VMware vSAN has had a profound impact on the design, operation, and optimization of the modern data center. The shift to hyper-converged infrastructures (HCI) not only changes how data centers are designed, it naturally shifts importance from the discrete elements that make up the architecture. By eliminating a shared storage device found in traditional three-tier architectures, it converges the responsibilities onto the hosts, and the fabric that connects them. This means that storage I/O traffic that once moved across an isolated fabric to a storage array, now runs on IP networks to the other hosts.
Conventional wisdom implies that reliable connectivity is important. Yet, though lost in this truism is just how important a fast and reliable network really is. After all, TCP/IP was built to accommodate the potential for unreliable delivery of data. While it does a good job, there is often little understanding of the level of impact that both transient and persistent conditions in a network create that impede performance. An occasional dropped packet may not be noticed while perusing the internet, but with HCI, the impact can be significant, as HCI relies on the inter-host connectivity to deliver storage I/O in a consistent, and timely manner.
Illustrating the impact of packet loss and latency against IOPS
Let's look at this in more detail. The following two illustrations came from data provided by Andreas Scherr, a Sr. Solutions Architect at VMware, who presented on this topic with Cormac Hogan at VMworld in Las Vegas last year.
As shown in Figure 1, we see with just a 1% packet loss, there is a 10% degradation in write I/Os per sceond (IOPS). With a 2% packet loss, IOPS are reduced by 32%. The dramatic fall-off doesn't stop there, with a 77% reduction in IOPS occurring with a 5% packet loss. When the network experiences a 10% packet loss, IOPS dropped by more than 92%.
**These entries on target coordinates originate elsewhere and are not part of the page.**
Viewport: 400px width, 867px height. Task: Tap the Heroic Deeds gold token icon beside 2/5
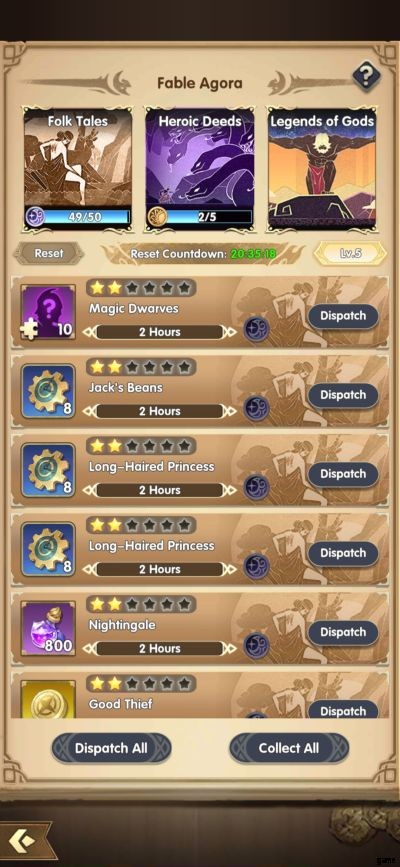click(157, 217)
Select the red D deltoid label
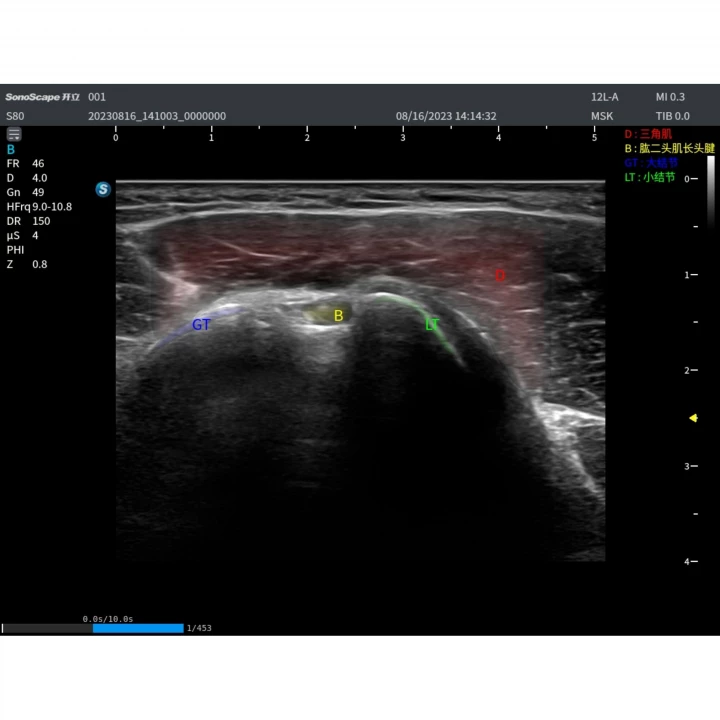This screenshot has width=720, height=720. pos(500,276)
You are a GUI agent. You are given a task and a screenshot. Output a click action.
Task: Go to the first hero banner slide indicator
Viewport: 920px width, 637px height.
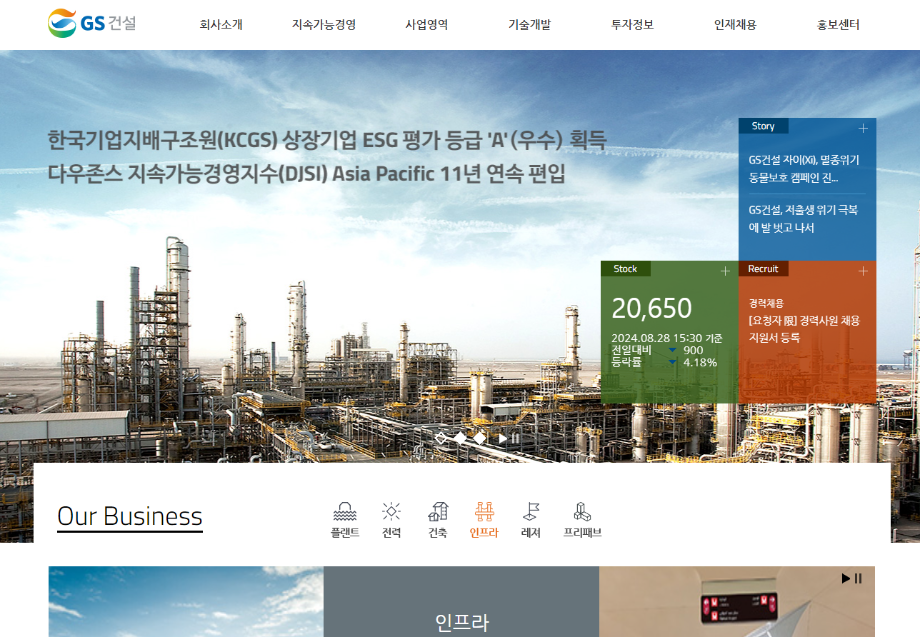pos(441,438)
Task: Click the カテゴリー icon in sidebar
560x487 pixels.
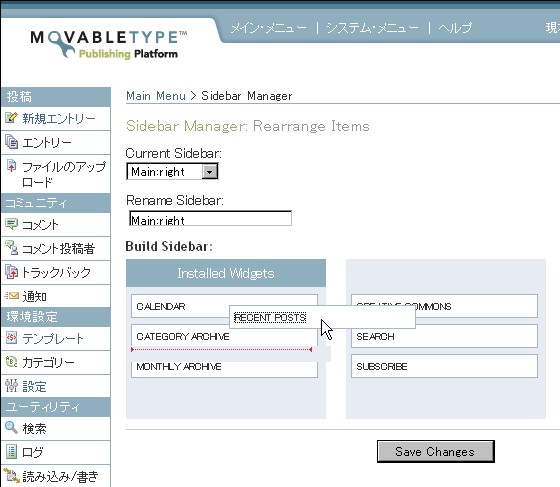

Figure 1. Impact of Network Packet Loss on IOPS
The performance impact illustrated in Figure 1 is quite consistent with any type of traffic using a connection-oriented protocol, running over a network connection suffering packet loss. This type of packet loss can happen for many reasons. There could be issues with the host NIC devices and drivers, network cabling, network connectors, or the switches. Depending on the cause of the issue, this behavior may surface only as the demand increases on the environment. No matter what the cause, the effect is still the same; retransmissions, and the dramatic reduction in performance.
In Figure 2, we see that introducing latency into an environment has a much more predictable and linear impact on the effective number of IOPS that can be delivered. When the latency is 5 milliseconds (ms), IOPS are reduced by 30%. When latency is increased to 10ms, IOPS are reduced by 50%.
Figure 2. Impact of latency on IOPS
Latency can occur anywhere in the stack. The latency observed by a VM is the sum of all latency introduced by various resources, as an I/O traverses through the stack. Packet loss and latency can have a compounding effect on each other. An environment suffering from various levels of packet loss will suffer more when subject to higher latencies that occur anywhere in the stack.
Using vSAN to identify packet loss and latency
Thankfully, VMware vSAN provides great visibility to better understand packet loss and latency. Since vSAN is integrated directly into the hypervisor, it measures the right data, from the right location, and in the right way. The performance service found in vSAN goes into detail on several critical metrics. Its ability to identify discrete elements of a system is how it provides granular detail on things like resynchronization traffic.
The vSAN performance service has always been able to measure latency at various levels. vSAN 6.6 extended visibility to tracking packet loss rates. As shown in Figure 3, packet loss can be identified based on a specific physical host adapter, and whether it occurred on inbound or outbound traffic.
Figure 3. Packet loss rate based on Physical adapters, as found in the vSAN Performance Service
Packet loss rates can also be identified on a VMkernel adapter, or an aggregate of VMkernel adapters, as shown in Figure 4. The latter can be helpful when vSAN traffic is configured to use more than one VMkernel per host.
Figure 4. Packet loss rate based on VMkernel adapters, as found in the vSAN Performance Service
The performance service allows a user can specify a window of time ranging from 1 hour to 24 hours, over the course of a 90-day period to track down and isolate particular events. Other tools like VMware vRealize Operations and vRealize Log Insight can also be used to augment and alert the administrators of defined conditions.
The need for fast, deterministic storage performance places an additional level of emphasis on the consistent, and reliable delivery of network traffic among hosts in an HCI environment. Use the vSAN performance service as your first step in gaining better visibility to an element of an infrastructure that is often overlooked – and underappreciated in its influence on performance.